PROMPT
Once the pictures are set aside, print the records that follow exactly as written.

Stored data:
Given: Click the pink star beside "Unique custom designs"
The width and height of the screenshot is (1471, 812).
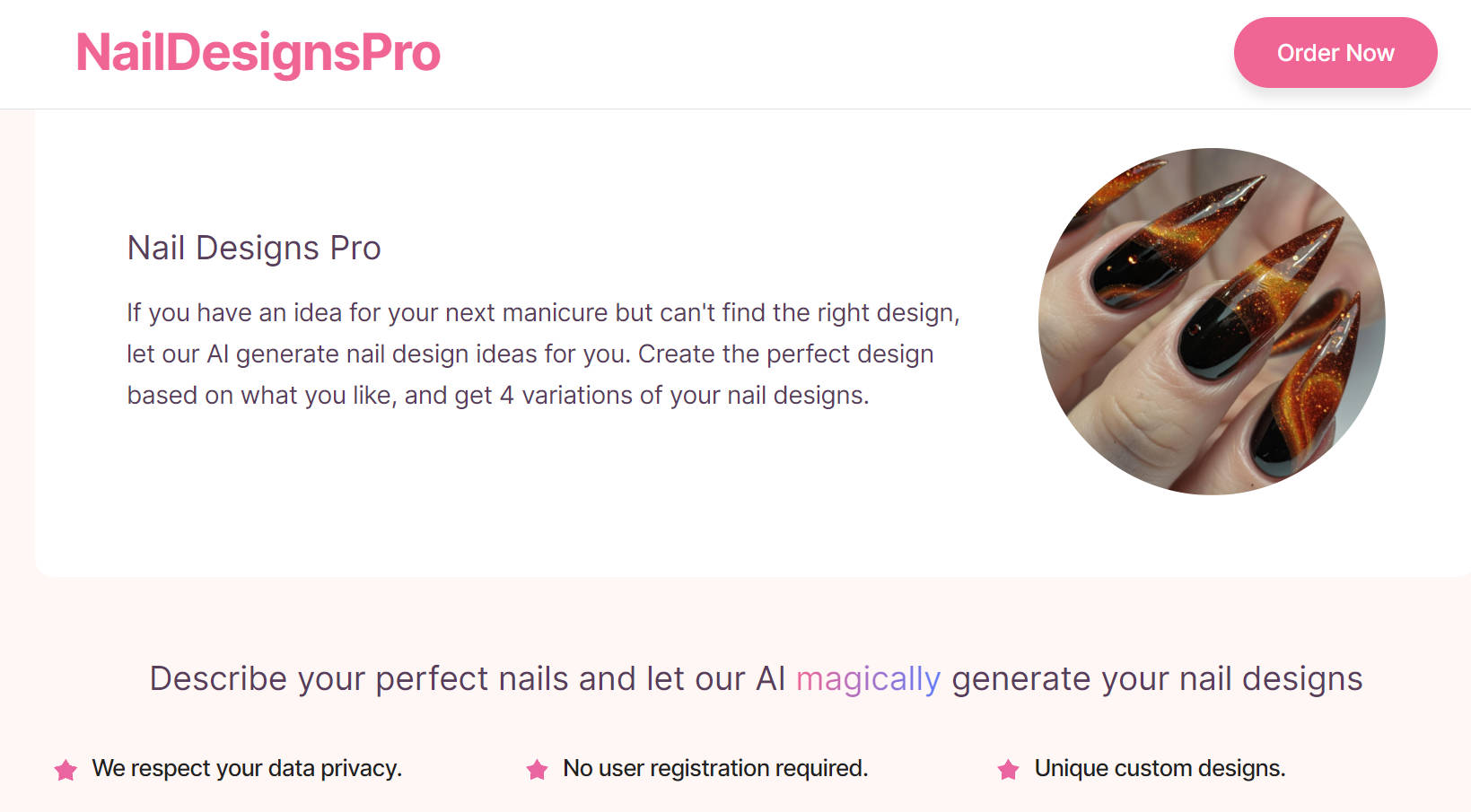Looking at the screenshot, I should point(1011,769).
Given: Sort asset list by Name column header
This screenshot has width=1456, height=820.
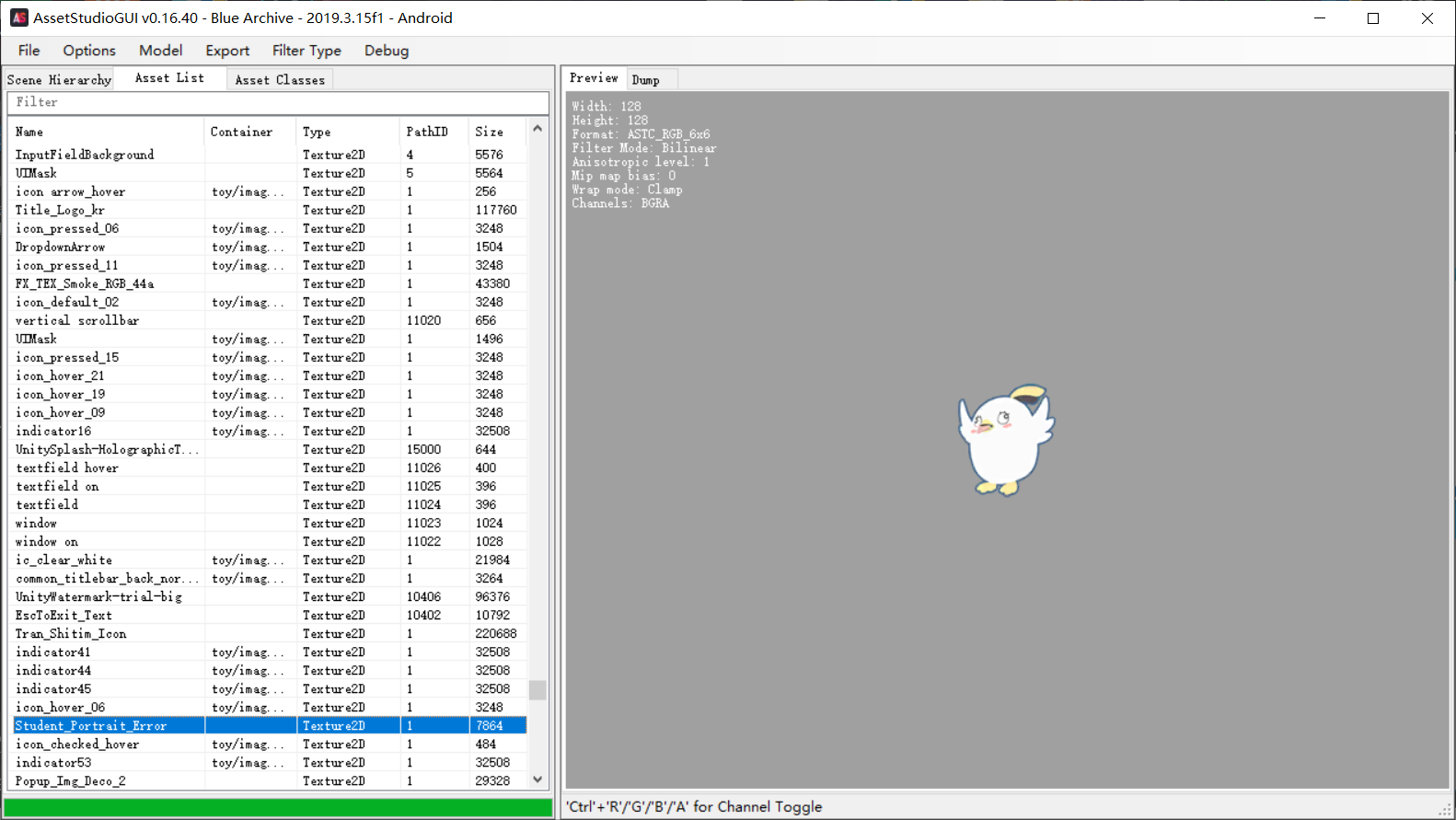Looking at the screenshot, I should [x=106, y=132].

SOLUTION TO THE EXERCISE
Given: Click the pink star beside "Unique custom designs"
The width and height of the screenshot is (1471, 812).
Looking at the screenshot, I should point(1011,769).
Given: Sort asset list by Name column header
This screenshot has width=1456, height=820.
Looking at the screenshot, I should [x=106, y=132].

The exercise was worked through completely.